Pada 12 November 1998, mahasiswa berunjuk rasa menentang Sidang Istimewa MPR yang dikhawatirkan melegitimasi kekuasaan Rezim Orde Baru melalui pengangkatan Bacharuddin Jusuf Habibie sebagai presiden.
Setelah Soeharto mengumumkan pengunduran diri pada 21 Mei 1998, Indonesia mengalami transisi pemerintahan yang dipimpin BJ Habibie. Ia pun mengumumkan susunan Kabinet Reformasi.
Salah satu agenda Sidang Istimewa yakni pembacaan pertanggungjawaban BJ Habibie sebagai presiden pengganti Soeharto. Namun, para mahasiswa menuntut pertanggungjawaban BJ Habibie ditolak dalam Sidang Istimewa.
Mereka juga menuntut penghapusan dwi-fungsi ABRI sebagai salah satu bentuk campur tangan politik dari kalangan militer.
Sidang Istimewa setuju mempercepat pelaksanaan pemilu meski selebihnya keputusan yang dihasilkan tidak sesuai dengan tuntutan massa.
Sementara di luar gedung terjadi pertumpahan darah. Mereka yang menyuarakan aspirasi demi masa depan demokrasi Indonesia, justru dipukuli dan ditembaki.
Pada 13 November 1998 sore, sekitar pukul 16.00, terjadi tembakan bertubi-tubi oleh aparat di kawasan Semanggi terhadap pengunjuk rasa, khususnya mengenai posisi TNI di lembaga legislatif.
Penembakan membabi buta berlangsung sampai tengah malam.

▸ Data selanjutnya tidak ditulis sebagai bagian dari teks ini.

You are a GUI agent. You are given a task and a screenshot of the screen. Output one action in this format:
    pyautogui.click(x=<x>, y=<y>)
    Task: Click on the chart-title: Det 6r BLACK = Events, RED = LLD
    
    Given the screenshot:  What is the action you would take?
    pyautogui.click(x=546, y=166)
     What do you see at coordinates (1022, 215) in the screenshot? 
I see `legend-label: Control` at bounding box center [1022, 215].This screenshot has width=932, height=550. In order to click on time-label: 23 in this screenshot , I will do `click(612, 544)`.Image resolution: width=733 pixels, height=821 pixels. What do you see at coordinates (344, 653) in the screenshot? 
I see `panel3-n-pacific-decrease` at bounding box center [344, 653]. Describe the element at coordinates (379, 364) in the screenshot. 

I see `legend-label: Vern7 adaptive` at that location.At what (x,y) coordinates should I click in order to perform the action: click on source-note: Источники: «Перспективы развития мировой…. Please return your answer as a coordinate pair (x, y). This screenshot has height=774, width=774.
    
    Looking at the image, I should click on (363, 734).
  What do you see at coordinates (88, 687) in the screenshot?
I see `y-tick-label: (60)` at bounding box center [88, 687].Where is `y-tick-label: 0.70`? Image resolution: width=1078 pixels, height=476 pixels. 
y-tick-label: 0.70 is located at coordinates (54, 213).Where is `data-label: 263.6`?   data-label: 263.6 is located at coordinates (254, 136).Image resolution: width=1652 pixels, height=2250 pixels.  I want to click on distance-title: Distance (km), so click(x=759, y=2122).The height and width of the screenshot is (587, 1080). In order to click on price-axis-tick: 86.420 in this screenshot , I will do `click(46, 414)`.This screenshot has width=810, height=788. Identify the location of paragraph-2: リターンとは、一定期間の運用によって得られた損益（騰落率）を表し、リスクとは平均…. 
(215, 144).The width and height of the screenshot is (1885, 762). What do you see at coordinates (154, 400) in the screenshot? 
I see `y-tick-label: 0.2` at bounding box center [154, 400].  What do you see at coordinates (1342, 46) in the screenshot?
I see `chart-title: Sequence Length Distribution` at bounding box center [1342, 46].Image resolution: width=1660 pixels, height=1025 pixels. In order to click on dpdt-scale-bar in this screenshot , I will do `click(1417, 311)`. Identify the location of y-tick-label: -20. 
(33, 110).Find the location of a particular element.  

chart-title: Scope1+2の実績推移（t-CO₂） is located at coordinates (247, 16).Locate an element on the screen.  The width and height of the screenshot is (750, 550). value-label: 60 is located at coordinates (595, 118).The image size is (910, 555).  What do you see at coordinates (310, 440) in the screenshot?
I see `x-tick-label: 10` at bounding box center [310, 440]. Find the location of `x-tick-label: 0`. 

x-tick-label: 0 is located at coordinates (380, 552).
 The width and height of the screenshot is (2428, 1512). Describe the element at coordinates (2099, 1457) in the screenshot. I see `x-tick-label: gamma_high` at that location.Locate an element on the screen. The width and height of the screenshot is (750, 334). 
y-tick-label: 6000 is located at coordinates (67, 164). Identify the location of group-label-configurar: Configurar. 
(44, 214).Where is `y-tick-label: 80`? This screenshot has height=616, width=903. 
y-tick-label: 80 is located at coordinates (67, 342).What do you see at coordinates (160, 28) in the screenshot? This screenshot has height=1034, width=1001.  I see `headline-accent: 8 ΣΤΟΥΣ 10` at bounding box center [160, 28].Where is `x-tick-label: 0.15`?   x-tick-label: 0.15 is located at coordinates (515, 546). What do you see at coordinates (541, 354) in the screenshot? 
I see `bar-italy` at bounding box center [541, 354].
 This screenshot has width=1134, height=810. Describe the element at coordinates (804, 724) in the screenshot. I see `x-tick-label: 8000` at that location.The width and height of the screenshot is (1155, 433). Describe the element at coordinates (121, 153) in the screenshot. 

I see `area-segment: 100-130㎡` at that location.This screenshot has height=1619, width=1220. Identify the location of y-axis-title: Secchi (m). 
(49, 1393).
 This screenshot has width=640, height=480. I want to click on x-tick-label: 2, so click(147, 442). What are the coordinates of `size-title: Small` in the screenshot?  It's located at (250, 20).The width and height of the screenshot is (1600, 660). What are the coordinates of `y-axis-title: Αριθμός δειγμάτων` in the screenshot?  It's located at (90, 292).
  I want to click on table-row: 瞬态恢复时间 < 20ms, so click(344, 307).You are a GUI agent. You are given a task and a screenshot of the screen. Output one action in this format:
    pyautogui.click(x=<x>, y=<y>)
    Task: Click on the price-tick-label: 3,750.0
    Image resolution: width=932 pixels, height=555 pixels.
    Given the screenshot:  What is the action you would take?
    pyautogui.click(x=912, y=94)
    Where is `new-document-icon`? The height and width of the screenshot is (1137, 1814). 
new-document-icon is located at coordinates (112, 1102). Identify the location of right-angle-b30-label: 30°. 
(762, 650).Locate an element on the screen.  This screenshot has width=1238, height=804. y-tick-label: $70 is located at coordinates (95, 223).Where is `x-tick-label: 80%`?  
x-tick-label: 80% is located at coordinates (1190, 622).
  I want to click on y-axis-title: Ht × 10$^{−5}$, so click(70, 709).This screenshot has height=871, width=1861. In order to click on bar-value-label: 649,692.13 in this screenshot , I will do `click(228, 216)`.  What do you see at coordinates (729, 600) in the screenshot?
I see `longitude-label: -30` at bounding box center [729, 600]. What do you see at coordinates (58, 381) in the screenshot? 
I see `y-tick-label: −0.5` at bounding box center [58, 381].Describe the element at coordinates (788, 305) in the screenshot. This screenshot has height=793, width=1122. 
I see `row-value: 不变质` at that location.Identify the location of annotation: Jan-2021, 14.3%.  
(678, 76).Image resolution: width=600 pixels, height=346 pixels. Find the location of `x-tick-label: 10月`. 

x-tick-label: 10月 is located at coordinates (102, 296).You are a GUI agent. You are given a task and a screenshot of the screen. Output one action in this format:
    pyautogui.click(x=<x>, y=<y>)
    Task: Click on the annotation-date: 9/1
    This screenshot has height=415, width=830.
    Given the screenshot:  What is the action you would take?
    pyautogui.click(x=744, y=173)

Wawan turun ke jalan bukan sebagai demonstran. Ia menjadi anggota Tim Relawan untuk Kemanusiaan (TRuK). Nahas, ia ditembak aparat di halaman kampusnya ketika hendak menolong seorang korban.
Wawan merupakan salah satu dari 17 korban jiwa dalam Tragedi Semanggi I. Ada enam mahasiswa kehilangan nyawa.
Selain Wawan, ada mahasiswa Institut Teknologi Indonesia (ITI) Teddy Wardani Kusuma, mahasiswa Universitas Jakarta Engkus Kusnadi, mahasiswa Universitas Terbuka Heru Sudibyo, mahasiswa Universitas Yayasan Administrasi Indonesia (YAI) Sigit Prasetyo, dan mahasiswa Universitas Indonesia (UI) Muzammil Joko.
Saat peristiwa itu terjadi, Sumarsih bekerja sebagai bendahara Partai Golongan karya (Golkar). Ia bekerja hingga sore, kemudian pulang ke rumah dan bertemu suaminya Arief Priyadi.
Situasi memang sedang tegang karena agenda reformasi. Sumarsih pun memantau berita di televisi, sambil berharap anaknya baik-baik saja.
Sumarsih terperanjat melihat tembakan aparat ke massa aksi di siaran televisi. Ia panik dan segera meminta Arief untuk menemaninya menjemput Wawan.